Mercado ilegal de apostas já representa 51% no Brasil
O mercado ilegal de apostas corresponde a 51% da atividade no Brasil, segundo o advogado criminalista Pierpaolo Bottini. A afirmação foi feita durante entrevista à TMC, ao comentar estudo elaborado pelo Instituto Esfera sobre o cenário regulatório das apostas virtuais no país.
De acordo com o jurista, empresas ilegais oferecem serviços sem autorização do poder público, atuam na clandestinidade e não recolhem impostos. A divulgação oficial da pesquisa ocorreu um dia antes da entrevista.
Dificuldade em distinguir sites legais e ilegais
O estudo aponta que muitos consumidores enfrentam dificuldade para diferenciar plataformas autorizadas das clandestinas. Sites ilegais utilizam nomes e identidades visuais semelhantes aos de operadores licenciados, o que contribui para a confusão.
Além disso, poucos usuários verificam os registros junto ao Ministério da Fazenda para confirmar a legitimidade das empresas. Esse cenário favorece a atuação de grupos criminosos, amplia riscos de lavagem de dinheiro e fragiliza o ambiente regulado.
Impacto econômico e evasão fiscal
Segundo o levantamento, a evasão fiscal gerada pelo mercado ilegal alcança aproximadamente R$ 10 bilhões por ano. O valor equivale ao orçamento anual do programa Pé de Meia e, conforme destacado na pesquisa, seria suficiente para viabilizar a construção de cerca de 3 mil creches.
A migração de apostadores para plataformas clandestinas reduz a arrecadação tributária e fortalece a economia informal. Já o mercado regulado opera sob regras rígidas relacionadas à verificação de idade, controle de transações financeiras e prevenção à lavagem de dinheiro.
Riscos ao consumidor
O estudo alerta que usuários de sites ilegais podem perder integralmente os valores depositados em casos de golpe ou estelionato, sem possibilidade de recurso administrativo ou judicial eficaz.
Segundo Bottini, estruturas clandestinas permitem a mistura de atividades lícitas e ilícitas, facilitando a circulação de recursos oriundos do tráfico e de crimes virtuais.
Cooperação com meios de pagamento
Para enfrentar o problema, o jurista defende maior cooperação entre autoridades, plataformas digitais e meios de pagamento. Como os sites ilegais dependem de processamento financeiro e hospedagem online, provedores de serviços teriam papel relevante no bloqueio dessas operações.
Ele ressalta que o mercado de apostas movimenta volumes expressivos de recursos, o que exige mecanismos robustos de controle e fiscalização.
Tributação elevada pode estimular clandestinidade
O estudo também analisa a proposta de aumento de tributação sobre o setor.
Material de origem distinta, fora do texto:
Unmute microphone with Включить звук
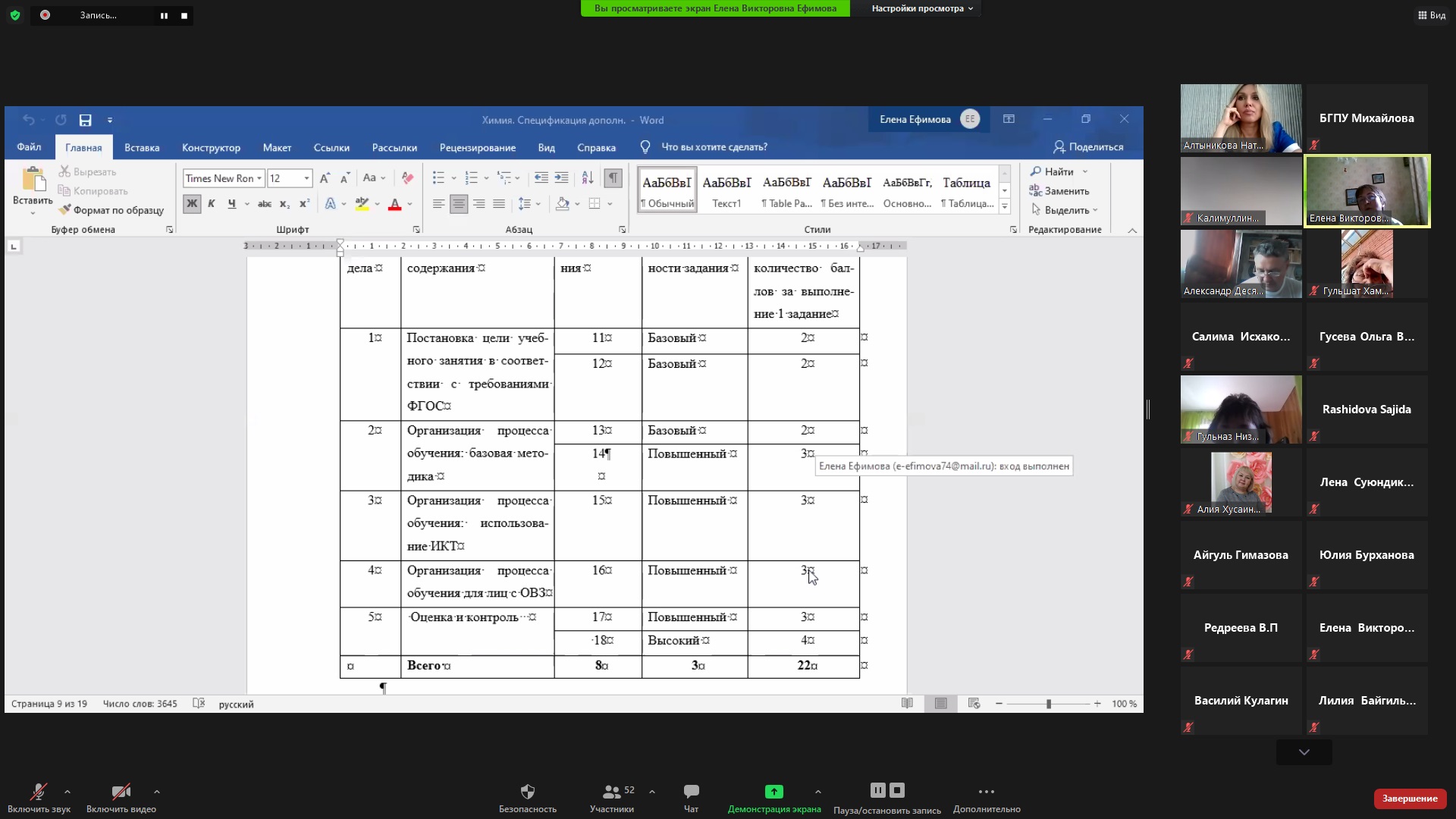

A medida prevê incidência de imposto sobre o volume apostado, com retenção aproximada de 15% do valor das apostas.
Segundo o levantamento, a elevação excessiva da carga tributária pode incentivar a migração para plataformas ilegais. Experiências internacionais são citadas como exemplo: na Colômbia, a arrecadação teria caído cerca de 30% após medida semelhante. Na Holanda, aumento expressivo de contribuição também teria provocado redução de receitas, em razão da evasão para o mercado clandestino.
Responsabilização do consumidor é controversa
Bottini avalia que responsabilizar o consumidor que aposta em plataformas ilegais é medida de difícil aplicação. Em muitos casos, o usuário não tem plena ciência de que o site é irregular.
Mesmo quando há suspeita, o consumidor acaba assumindo um risco que pode resultar em prejuízo financeiro significativo, reforçando a necessidade de políticas públicas focadas na fiscalização e na prevenção.
O jurista integra o Conselho Acadêmico do Instituto Esfera e é livre-docente em Direito Penal pela Faculdade de Direito da Universidade de São Paulo.